WORK REQUEST 1: Could you retype the forum thread on the Declaration of Independence word for word, starting with "The organic laws" and going on through "the United States."?

EXCERPT TO READ:
# Think Tank > U.S. Constitution >  Declaration of Independence is the law

## american.swan

Napolitano said the Declaration of Independence was codified in the law by congress and signed by the President not long after our government started.   Today if you read the millions and millions of laws on the books, the Declaration of Independence according to Napalitano is there.  It's the law.  SO... 

When the government stops recognizing natural rights, it is the duty of the people to alter or abolish it.  

Is it then legal to follow the law?  To alter or abolish the government?  What does that mean?  How would a person go about doing that?

----------


## Truth Warrior

> Napolitano said the Declaration of Independence was codified in the law by congress and signed by the President not long after our government started. Today if you read the millions and millions of laws on the books, the Declaration of Independence according to Napalitano is there. It's the law. SO... 
> 
> When the government stops recognizing natural rights, it is the duty of the people to alter or abolish it. 
> 
> Is it then legal to follow the law? To alter or abolish the government? What does that mean? How would a person go about doing that?


 *Just walk away, like you probably would from the OTHER Mafia.*

----------


## AbuHatem

Well, I handn't heard that, but if you look at the Due Process Clause of the 14th Amendment it guarantees the rights to life, liberty, and property protected by both the federal and state governments!

----------


## Truth Warrior

> Well, I handn't heard that, but if you look at the Due Process Clause of the 14th Amendment it guarantees the rights to life, liberty, and property protected by both the federal and state governments!


 *Do you notice that EVER being enforced a lot?*

----------


## Printo

The organic laws of the United States of America are included in the U.S. Code. These documents include the United States Declaration of Independence, the Articles of Confederation, the Northwest Ordinance, and the U.S. Constitution. These documents comprise the very first part of the United States Code, wherein lies the collected statutes of the United States.

----------


## AbuHatem

> *Do you notice that EVER being enforced a lot?*


Yeahhh... I know.  I actually just read a book on the history of the Due Process clause.  It is interesting.  When they first interpreted it people did not want to apply the Bill of Rights to the states (incorporation), so for instance each state had the right to transgress your life, liberty and happiness if it did not go against it's state constitution.  I don't like that, even though I am 99% in all other cases for states' rights.

Anyway, the Supreme Court then did some judicial activism here and there and applied like 75% of the Bill of Rights to the states but they still haven't all gotten there!

SUPPLIED MATERIAL:
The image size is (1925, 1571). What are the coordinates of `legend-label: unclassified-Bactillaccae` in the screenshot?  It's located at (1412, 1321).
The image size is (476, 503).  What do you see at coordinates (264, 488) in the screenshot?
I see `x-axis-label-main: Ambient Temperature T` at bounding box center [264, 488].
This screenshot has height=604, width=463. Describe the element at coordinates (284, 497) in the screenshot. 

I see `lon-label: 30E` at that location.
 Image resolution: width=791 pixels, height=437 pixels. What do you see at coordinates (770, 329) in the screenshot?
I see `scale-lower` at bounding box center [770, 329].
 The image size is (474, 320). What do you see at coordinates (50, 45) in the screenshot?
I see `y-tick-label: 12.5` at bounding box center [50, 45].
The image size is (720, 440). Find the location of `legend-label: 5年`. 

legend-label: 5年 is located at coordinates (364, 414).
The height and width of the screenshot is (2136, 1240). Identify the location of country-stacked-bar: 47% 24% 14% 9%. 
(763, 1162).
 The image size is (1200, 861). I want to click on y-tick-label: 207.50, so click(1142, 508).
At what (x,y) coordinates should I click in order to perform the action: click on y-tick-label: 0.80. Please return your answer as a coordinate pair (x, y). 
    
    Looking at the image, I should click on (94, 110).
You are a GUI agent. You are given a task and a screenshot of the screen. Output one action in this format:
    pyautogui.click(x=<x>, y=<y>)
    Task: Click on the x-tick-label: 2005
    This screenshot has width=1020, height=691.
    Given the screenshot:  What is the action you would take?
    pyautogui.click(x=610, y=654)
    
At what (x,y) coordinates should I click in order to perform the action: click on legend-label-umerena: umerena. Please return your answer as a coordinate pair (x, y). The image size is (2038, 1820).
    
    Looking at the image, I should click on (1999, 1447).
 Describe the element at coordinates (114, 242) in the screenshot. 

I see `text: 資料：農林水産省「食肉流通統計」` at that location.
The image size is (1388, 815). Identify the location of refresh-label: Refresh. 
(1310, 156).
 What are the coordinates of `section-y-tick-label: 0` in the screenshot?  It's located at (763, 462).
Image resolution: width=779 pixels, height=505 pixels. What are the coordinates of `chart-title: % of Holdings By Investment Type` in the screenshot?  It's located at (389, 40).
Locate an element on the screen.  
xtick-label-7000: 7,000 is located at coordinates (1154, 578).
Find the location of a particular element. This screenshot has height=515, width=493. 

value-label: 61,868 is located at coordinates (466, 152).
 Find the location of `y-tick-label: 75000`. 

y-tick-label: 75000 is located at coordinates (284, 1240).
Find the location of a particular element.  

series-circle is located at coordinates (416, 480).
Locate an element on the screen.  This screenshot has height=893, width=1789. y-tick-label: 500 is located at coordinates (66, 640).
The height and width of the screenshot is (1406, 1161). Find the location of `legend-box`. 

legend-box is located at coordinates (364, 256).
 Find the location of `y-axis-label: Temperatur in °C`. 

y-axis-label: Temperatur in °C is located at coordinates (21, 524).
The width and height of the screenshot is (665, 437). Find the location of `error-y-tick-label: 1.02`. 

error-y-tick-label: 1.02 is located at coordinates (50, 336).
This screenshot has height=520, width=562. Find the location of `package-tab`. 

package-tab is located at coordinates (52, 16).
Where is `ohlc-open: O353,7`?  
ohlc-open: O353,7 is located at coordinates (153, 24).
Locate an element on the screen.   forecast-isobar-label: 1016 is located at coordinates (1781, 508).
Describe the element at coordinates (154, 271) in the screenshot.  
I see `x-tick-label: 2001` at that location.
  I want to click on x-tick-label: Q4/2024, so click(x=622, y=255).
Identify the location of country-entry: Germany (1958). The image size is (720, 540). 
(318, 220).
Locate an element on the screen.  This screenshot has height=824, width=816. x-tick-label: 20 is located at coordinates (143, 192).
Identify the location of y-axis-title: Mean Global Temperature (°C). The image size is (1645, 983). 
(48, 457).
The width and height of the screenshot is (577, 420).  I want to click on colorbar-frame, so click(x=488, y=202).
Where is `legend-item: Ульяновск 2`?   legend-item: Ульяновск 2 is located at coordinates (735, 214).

WORK REQUEST 2: Will you echo the rows above word for word, starting with the line with "Find the location of a particular element. This" and going on through the line with "package-tab is located", and nothing else?

TASK OUTPUT 1:
The organic laws of the United States of America are included in the U.S. Code. These documents include the United States Declaration of Independence, the Articles of Confederation, the Northwest Ordinance, and the U.S. Constitution. These documents comprise the very first part of the United States Code, wherein lies the collected statutes of the United States.

TASK OUTPUT 2:
Find the location of a particular element. This screenshot has height=515, width=493. 

value-label: 61,868 is located at coordinates (466, 152).
 Find the location of `y-tick-label: 75000`. 

y-tick-label: 75000 is located at coordinates (284, 1240).
Find the location of a particular element.  

series-circle is located at coordinates (416, 480).
Locate an element on the screen.  This screenshot has height=893, width=1789. y-tick-label: 500 is located at coordinates (66, 640).
The height and width of the screenshot is (1406, 1161). Find the location of `legend-box`. 

legend-box is located at coordinates (364, 256).
 Find the location of `y-axis-label: Temperatur in °C`. 

y-axis-label: Temperatur in °C is located at coordinates (21, 524).
The width and height of the screenshot is (665, 437). Find the location of `error-y-tick-label: 1.02`. 

error-y-tick-label: 1.02 is located at coordinates (50, 336).
This screenshot has height=520, width=562. Find the location of `package-tab`. 

package-tab is located at coordinates (52, 16).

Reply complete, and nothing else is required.